Source data:
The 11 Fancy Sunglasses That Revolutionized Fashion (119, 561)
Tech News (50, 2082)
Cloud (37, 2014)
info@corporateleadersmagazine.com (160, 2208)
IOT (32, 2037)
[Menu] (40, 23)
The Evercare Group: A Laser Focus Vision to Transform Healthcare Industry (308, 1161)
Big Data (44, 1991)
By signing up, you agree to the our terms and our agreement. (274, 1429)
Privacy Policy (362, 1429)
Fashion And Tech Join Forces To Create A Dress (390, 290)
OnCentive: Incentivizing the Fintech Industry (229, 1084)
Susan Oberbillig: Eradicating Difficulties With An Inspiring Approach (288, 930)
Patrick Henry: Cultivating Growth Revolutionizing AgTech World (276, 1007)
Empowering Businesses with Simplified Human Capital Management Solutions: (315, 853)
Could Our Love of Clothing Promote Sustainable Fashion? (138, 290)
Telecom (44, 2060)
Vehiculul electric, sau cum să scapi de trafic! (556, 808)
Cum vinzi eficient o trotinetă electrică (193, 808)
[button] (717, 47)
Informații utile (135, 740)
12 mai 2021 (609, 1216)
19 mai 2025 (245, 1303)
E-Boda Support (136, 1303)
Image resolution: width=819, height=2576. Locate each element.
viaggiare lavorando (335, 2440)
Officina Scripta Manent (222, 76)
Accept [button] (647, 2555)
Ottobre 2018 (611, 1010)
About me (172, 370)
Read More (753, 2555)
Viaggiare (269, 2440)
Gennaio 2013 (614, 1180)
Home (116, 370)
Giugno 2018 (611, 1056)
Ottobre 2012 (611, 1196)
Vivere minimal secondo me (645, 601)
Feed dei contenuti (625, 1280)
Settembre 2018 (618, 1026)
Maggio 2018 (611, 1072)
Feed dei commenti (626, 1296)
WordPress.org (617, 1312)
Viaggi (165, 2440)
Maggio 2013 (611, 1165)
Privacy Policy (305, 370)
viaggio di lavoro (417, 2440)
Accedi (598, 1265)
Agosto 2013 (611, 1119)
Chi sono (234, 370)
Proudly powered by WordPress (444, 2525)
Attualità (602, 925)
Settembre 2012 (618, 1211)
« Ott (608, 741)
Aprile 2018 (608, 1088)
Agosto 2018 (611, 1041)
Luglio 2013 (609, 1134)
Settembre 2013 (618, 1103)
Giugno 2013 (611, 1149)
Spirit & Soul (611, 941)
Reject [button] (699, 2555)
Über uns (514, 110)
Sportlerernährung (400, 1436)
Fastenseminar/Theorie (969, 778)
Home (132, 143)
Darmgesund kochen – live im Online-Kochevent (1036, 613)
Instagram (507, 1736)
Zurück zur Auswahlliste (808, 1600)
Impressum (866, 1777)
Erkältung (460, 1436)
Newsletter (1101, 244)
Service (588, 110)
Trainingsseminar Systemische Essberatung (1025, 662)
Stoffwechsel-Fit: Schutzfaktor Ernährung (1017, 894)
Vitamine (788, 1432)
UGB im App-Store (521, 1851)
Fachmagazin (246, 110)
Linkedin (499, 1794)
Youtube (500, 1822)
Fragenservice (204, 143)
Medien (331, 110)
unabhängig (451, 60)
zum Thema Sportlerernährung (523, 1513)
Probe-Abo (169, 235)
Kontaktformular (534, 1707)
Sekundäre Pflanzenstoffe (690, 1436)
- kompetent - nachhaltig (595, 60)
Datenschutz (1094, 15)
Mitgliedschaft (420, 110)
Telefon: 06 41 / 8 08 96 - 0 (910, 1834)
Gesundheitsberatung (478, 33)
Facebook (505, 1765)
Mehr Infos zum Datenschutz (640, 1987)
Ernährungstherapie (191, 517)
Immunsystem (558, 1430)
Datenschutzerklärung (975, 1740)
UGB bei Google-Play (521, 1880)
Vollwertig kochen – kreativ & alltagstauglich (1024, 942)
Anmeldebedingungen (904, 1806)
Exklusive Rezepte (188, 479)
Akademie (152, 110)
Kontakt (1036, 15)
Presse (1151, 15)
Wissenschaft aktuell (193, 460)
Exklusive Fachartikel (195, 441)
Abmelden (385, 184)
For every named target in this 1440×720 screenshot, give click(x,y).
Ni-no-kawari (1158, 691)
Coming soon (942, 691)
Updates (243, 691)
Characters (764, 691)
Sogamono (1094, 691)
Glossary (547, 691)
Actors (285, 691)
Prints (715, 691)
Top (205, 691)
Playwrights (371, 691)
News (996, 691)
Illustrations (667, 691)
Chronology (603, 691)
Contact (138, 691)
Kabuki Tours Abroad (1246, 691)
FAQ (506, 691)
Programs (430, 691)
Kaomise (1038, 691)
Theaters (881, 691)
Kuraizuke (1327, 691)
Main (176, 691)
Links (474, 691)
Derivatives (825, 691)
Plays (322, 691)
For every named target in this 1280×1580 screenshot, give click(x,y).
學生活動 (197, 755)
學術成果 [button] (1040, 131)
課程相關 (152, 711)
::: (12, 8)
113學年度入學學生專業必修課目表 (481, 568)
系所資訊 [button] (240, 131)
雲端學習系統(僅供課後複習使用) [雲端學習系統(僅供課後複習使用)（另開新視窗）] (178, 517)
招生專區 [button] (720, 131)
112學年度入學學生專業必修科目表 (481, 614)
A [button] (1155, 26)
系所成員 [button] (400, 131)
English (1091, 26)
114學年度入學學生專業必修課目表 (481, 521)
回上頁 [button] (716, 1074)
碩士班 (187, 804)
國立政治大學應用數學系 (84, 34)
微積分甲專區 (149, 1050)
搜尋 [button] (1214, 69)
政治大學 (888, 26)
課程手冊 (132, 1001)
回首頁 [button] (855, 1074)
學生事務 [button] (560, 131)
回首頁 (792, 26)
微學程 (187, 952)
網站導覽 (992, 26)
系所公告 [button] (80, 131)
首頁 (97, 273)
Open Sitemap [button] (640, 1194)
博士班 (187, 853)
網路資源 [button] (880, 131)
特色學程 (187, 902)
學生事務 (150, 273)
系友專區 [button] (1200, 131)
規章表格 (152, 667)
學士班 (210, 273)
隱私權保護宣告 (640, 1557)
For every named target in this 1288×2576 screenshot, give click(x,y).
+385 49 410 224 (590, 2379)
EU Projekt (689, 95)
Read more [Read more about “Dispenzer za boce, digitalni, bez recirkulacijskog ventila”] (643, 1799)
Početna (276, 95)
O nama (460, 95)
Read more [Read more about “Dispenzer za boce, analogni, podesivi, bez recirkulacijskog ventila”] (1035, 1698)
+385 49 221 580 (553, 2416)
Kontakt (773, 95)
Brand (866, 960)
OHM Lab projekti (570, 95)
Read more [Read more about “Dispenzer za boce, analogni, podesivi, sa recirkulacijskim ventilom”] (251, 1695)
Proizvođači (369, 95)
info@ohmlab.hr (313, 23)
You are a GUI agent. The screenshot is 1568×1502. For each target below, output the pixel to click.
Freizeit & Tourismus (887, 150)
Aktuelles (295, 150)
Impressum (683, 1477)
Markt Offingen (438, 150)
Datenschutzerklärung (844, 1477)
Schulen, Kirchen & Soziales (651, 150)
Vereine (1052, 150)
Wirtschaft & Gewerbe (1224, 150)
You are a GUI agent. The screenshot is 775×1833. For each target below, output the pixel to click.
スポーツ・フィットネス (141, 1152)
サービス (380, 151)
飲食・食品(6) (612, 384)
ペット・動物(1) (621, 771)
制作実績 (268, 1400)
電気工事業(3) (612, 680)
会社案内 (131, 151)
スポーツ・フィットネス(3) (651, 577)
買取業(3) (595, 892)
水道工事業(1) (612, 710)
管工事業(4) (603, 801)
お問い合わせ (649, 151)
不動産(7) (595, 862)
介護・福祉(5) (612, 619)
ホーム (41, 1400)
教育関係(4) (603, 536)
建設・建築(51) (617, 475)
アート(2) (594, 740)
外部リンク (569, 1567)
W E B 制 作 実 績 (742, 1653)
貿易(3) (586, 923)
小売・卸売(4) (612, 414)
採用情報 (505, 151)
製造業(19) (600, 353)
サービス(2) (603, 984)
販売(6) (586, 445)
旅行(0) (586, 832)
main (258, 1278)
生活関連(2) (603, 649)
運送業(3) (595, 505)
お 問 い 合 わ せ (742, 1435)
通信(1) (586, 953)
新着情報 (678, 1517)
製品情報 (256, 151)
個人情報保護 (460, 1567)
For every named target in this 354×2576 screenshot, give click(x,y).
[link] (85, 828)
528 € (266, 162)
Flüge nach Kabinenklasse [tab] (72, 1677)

What this task involves: Arrange the part of the lines that opens with the line containing "Privacy Policy (362, 1429)" and closes with the line containing "Informații utile (135, 740)" as a Markdown table with the columns Row and Line. Leave out any blank lines.

Problem solution:
| Row | Line |
|---|---|
| 1 | Privacy Policy (362, 1429) |
| 2 | Fashion And Tech Join Forces To Create A Dress (390, 290) |
| 3 | OnCentive: Incentivizing the Fintech Industry (229, 1084) |
| 4 | Susan Oberbillig: Eradicating Difficulties With An Inspiring Approach (288, 930) |
| 5 | Patrick Henry: Cultivating Growth Revolutionizing AgTech World (276, 1007) |
| 6 | Empowering Businesses with Simplified Human Capital Management Solutions: (315, 853) |
| 7 | Could Our Love of Clothing Promote Sustainable Fashion? (138, 290) |
| 8 | Telecom (44, 2060) |
| 9 | Vehiculul electric, sau cum să scapi de trafic! (556, 808) |
| 10 | Cum vinzi eficient o trotinetă electrică (193, 808) |
| 11 | [button] (717, 47) |
| 12 | Informații utile (135, 740) |